As Democratic Sen. Chris Murphy of Connecticut put it, "Let's be clear about what this is. Republicans have requested a score on a bill that doesn't exist. They made up a version of BBB that costs more and sent it to CBO for a score. That's it."

Senate Majority Leader Chuck Schumer issued a related statement. "The Republicans are so desperate to justify their opposition to the popular, much-needed provisions in the Build Back Better Act that they've resorted to requesting fake scores based on mistruths," the New York Democrat said, calling Graham's stunt "partisan trickery."

It's difficult to see any substantive point to the Republican's effort, but the senator will nevertheless get some headlines out of this, which will likely be used in 2022 campaign attack ads.

And if that dynamic sounds familiar, there's a good reason for that. Last week, in order to stop Republicans from shutting down the government, GOP senators demanded a vote on an amendment to defund a key part of the Biden administration's vaccine initiative. It didn't serve a substantive point, but the post-policy party was focused more on electoral fodder than governing.

Earlier this week, Senate Republicans relied on the Congressional Review Act to hold another vote targeting the same White House policy. It also didn't serve a substantive point — it was a largely symbolic effort that won't pass — but governing wasn't the point of this, either.

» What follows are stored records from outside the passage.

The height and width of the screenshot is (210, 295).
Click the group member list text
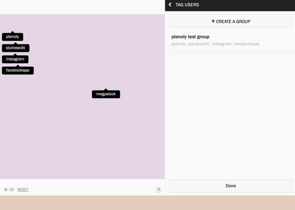[215, 44]
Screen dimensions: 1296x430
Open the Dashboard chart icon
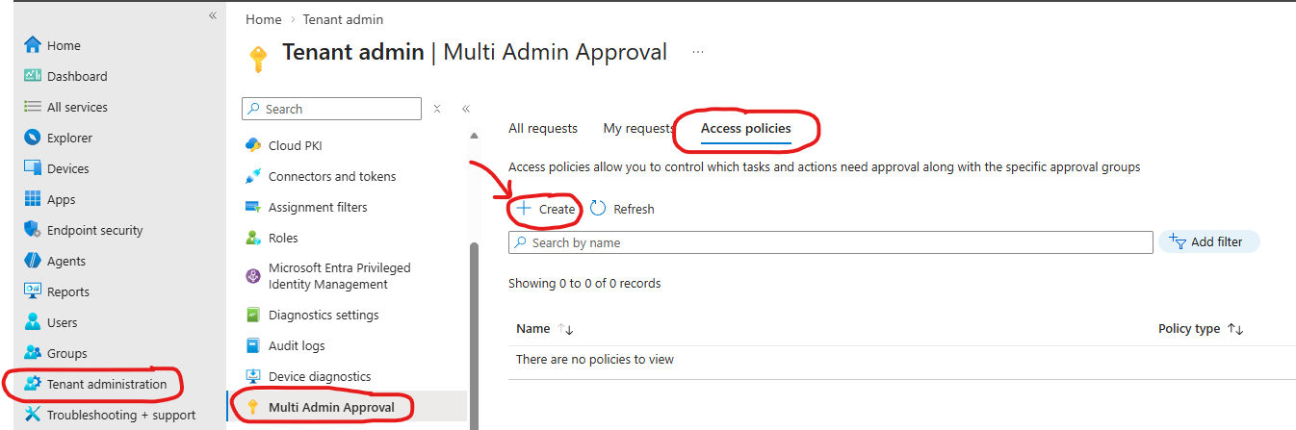coord(33,76)
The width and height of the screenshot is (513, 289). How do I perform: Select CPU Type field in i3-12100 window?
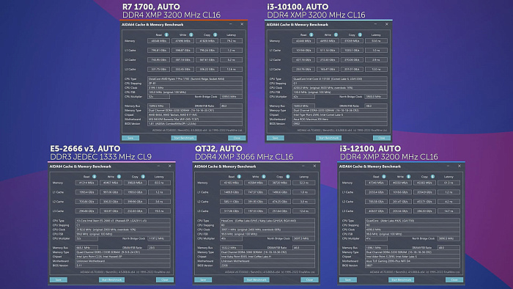413,221
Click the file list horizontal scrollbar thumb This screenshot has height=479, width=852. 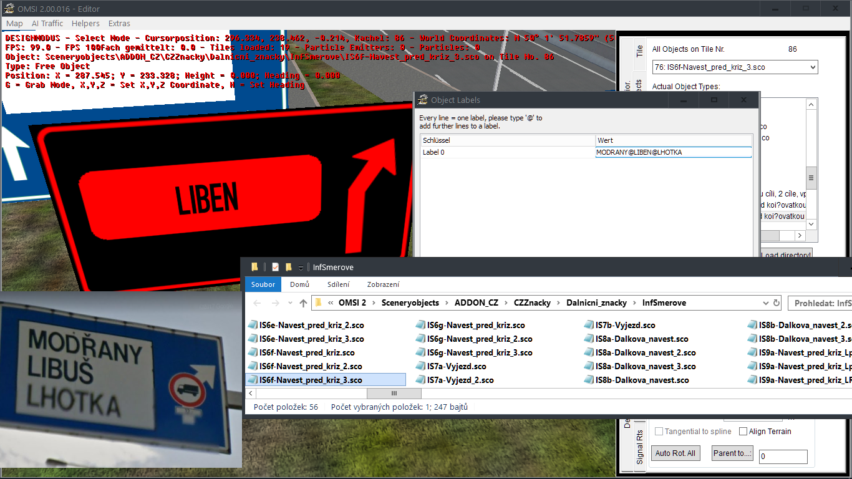click(394, 394)
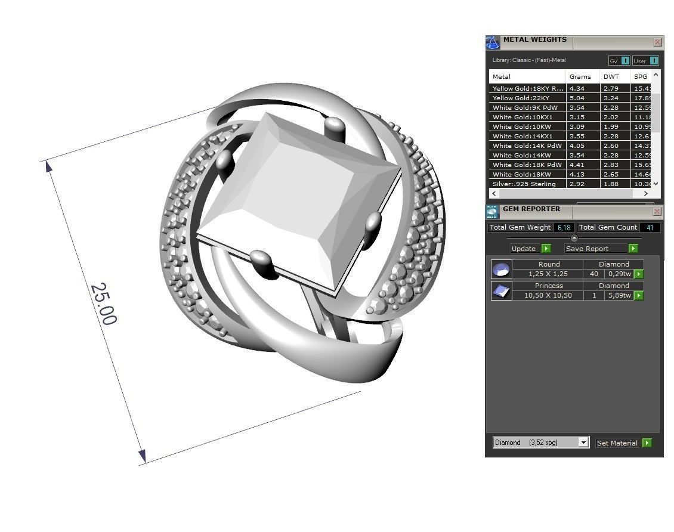Click the Metal Weights panel cone icon
Viewport: 674px width, 532px height.
492,42
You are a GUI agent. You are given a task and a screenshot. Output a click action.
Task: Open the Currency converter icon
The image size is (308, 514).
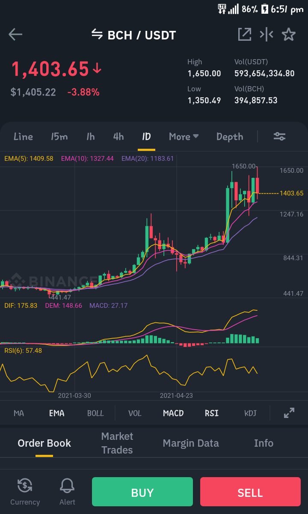click(x=25, y=492)
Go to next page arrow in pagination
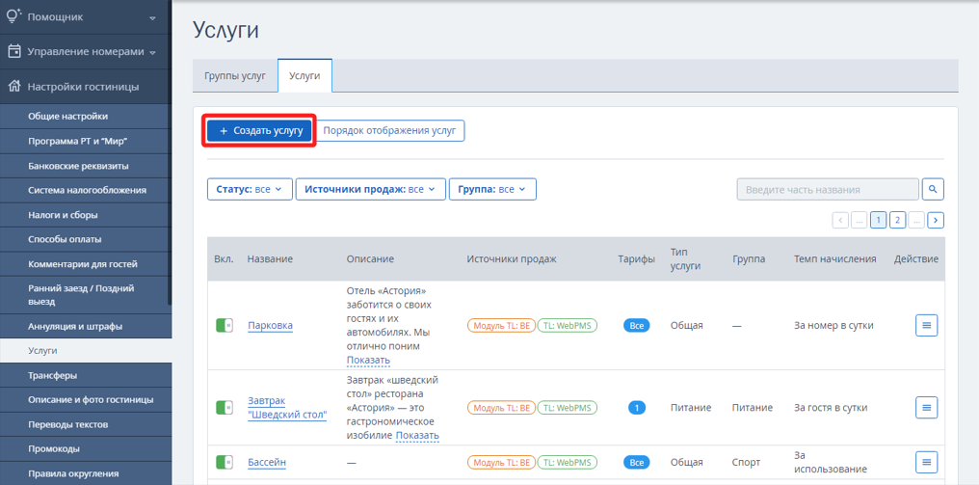This screenshot has height=485, width=979. 936,220
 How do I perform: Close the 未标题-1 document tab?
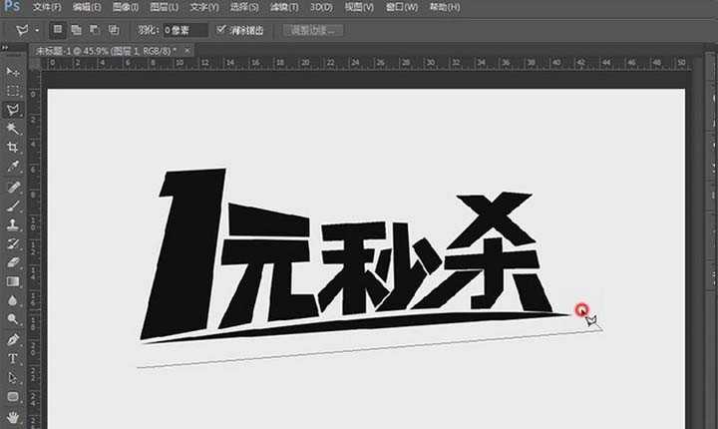click(186, 49)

Yesterday, the Senate moved forward with a comically convoluted scheme to raise the debt ceiling, which Republicans endorsed because the agreement forces Democrats to extend the borrowing authority by a specific dollar amount. That also didn't serve a substantive point, but GOP officials have already said they intend to use this to attack Democrats next fall.

I've long made the case that the Republican Party is no longer a governing party. Lately, GOP lawmakers have been eager to prove the thesis true.